It was a quiet day on the financial markets yesterday as a lack of major news brought about low volatility.
The next phase of the US-China trade talks will resume on Thursday, but already it seems that expectations have been managed to the downside. It was reported the Chinese government don’t want to make concessions on subsidies as well as industrial policy, so a major breakthrough is unlikely to be achieved.
The fact that both sides are due to meet is seen as positive step, and just because Beijing are not willing to alter their position on certain topics, don’t mean that progress can’t be made in other areas. There is chatter that China might take a tougher line on the US given that President Trump is under pressure due to the Ukrainian related impeachment inquiry. On the other hand the US president might adopt a more conciliatory tone with regards to trade as way of dragging the spotlight from the impeachment talk.
US equity markets finished slightly in the red yesterday after they spent time in both negative and positive territory. The solid US non-farm payrolls report on Friday has still managed to quell the fear that the US economy is going down a gear. Last week we saw the ISM manufacturing reading fall to a ten year low, while the non-manufacturing reading cooled to a three year, which speaker fears about the health of the US economy. The broadly positive jobs report shifted the dial back towards a more optimistic view. Aspects of the US economy are weaker, but how worried should you be when the unemployment rate is at a fifty year low.
Overnight, the Caxin survey of Chinese services was released, and the reading came in at 51.3, while economists were expecting it to hold steady at 52.1. The update was a seven month low, but nonetheless, equity markets in Asia gained ground as the US-China trade talks are in focus.
Fears about the health of the German economy continue to grow in light of yesterday’s weak factory order announcement. The report showed that orders dropped by 0.6% in August, which undershot the -0.3% forecast. The announcement adds weights to the argument the largest economy in Europe is slowing down, so to the recession speculation is likely to continue to circulate.

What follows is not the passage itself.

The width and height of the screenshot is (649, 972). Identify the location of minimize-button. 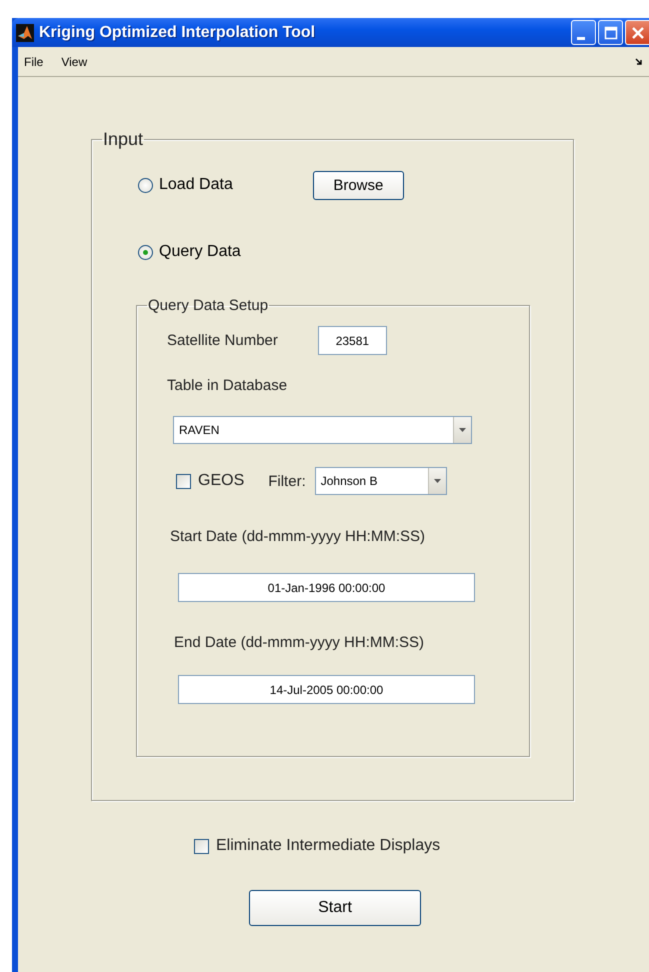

Unrest in Iraq – one of the largest producers in OPEC, has contributed to a move a move higher in oil. The country is the second-largest producer in the oil cartel, hence why the troubles in the country have sparked concerns about supply.
At 7am (UK time) Germany will reveal the latest industrial output report. The consensus estimate is for a decline of 0.1%, which would be an improvement on the 0.6% drop registered in July.
US PPI and core PPI will be posted at 1.30pm (UK time) and the readings are expected to be 1.8% and 2.3% respectively. The updates will give us a gauge of demand at the factory level. The PPI rate could often forewarns us about potential changes in CPI as demand changes at the factory could trickle down to the consumer level.
EUR/USD – remains in the wider bearish trend, and if the negative move continues it might target 1.0800. A snap back might encounter resistance in the 1.1100 area.
GBP/USD – has been pushing lower for over one week, but if it holds the 50-day moving average at 1.2251 could pave the way for 1.2600 to be retested. A move to the downside might bring 1.2200 into play.
EUR/GBP – while it holds above the 200-day moving average at 0.8833 the outlook should remain bullish, and 0.9000 might act as resistance. A break below 0.8786, might put 0.8724 on the radar.
USD/JPY – since mid-September it has turned lower, and while it holds below the 50-day moving average at 106.99, the bearish move might continue, which could pave the way for 106.00 to be retested. 108.47 might act as resistance to a positive move.